Find someone with an infrared temp gun you can borrow. (Cheapest one at NAPA is 69.00 or harborfreight.com is pretty cheap). Check the cylinder temperatures at the exhaust manifold (right side of engine) with the engine idling. If you have a true miss, one of the six cylinders will show significantly less temperature than the other 5.
The temperature should increase about 20 degrees per cylinder as you move inward from the front of the engine (decrease 20 degrees from center of engine to back) if everything is running properly. If one cylinder is 100 degrees and the rest are around 200-250, the cool cylinder is your miss.
You then must scan the computer with the reader to see if the injector is receiving voltage. If the computer is not detecting a miss, then you must pull the valve cover and inspect the cool cylinder. Check for any broken valve springs, retainers, sticking jake brake, etc. Just because it was rebuilt does not mean things don't fail.
Pull the suspect injector and compress the cylinder with air (with all 4 valves closed-MAKE SURE BATTERIES ARE DISCONNECTED AND ENGINE IS BLOCKED FROM TURING OVER) If you hear air leaking from the exhaust or intake, you have a problem in the cylinder head and it has to be removed. If you hear it leaking heavily into the crankcase (through the breather), the rings on that cylinder are either broken or did not seat.
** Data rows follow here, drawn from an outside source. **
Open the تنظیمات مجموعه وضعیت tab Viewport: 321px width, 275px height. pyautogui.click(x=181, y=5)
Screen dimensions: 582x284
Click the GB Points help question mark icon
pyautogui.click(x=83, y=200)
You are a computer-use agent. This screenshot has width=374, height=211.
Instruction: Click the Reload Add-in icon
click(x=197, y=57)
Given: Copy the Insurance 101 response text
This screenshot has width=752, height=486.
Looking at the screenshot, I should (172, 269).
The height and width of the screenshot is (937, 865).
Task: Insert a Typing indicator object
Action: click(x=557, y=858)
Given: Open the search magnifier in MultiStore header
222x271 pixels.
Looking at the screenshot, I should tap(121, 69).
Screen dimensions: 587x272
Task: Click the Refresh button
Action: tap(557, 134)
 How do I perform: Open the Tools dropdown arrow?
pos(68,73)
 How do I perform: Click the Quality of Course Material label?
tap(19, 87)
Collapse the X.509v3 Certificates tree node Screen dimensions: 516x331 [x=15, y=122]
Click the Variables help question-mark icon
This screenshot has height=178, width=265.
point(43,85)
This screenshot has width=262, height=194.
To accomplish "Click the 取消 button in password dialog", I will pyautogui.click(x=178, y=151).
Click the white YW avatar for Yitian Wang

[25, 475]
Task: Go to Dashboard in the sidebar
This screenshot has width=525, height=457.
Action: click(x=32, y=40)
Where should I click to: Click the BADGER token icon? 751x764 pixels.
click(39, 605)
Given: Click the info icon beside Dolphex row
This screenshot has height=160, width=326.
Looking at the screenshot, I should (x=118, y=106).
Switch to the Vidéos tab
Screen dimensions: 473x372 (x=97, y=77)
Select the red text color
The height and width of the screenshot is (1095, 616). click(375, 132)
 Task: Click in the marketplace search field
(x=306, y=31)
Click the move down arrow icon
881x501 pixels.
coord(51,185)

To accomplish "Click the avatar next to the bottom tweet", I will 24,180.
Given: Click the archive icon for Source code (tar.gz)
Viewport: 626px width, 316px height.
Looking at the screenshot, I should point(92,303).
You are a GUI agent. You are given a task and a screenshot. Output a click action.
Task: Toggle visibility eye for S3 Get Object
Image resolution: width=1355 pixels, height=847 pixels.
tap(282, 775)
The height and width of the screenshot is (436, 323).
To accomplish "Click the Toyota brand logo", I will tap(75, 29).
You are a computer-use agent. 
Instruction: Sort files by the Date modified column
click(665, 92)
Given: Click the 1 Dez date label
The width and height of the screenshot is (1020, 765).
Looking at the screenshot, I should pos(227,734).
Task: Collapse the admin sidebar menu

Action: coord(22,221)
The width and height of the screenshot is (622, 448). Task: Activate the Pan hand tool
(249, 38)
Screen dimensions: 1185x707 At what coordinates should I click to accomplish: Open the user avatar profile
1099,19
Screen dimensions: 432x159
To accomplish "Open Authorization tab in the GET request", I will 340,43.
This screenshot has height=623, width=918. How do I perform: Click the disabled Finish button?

Is your check engine light on?
Quick way to check for air in the fuel is to get an in-line sight glass from your local Cat dealer (or find a mechanic who has one), install the sight glass between the fuel transfer pump and the secondary fuel filter (should be right in front of the ECM on the drivers side) and run the engine. In reality, you should see clear fuel with no large-foamy bubbles. If you do see them, check all fuel lines on the suction side. It is a great idea to replace them anyway on a truck that old.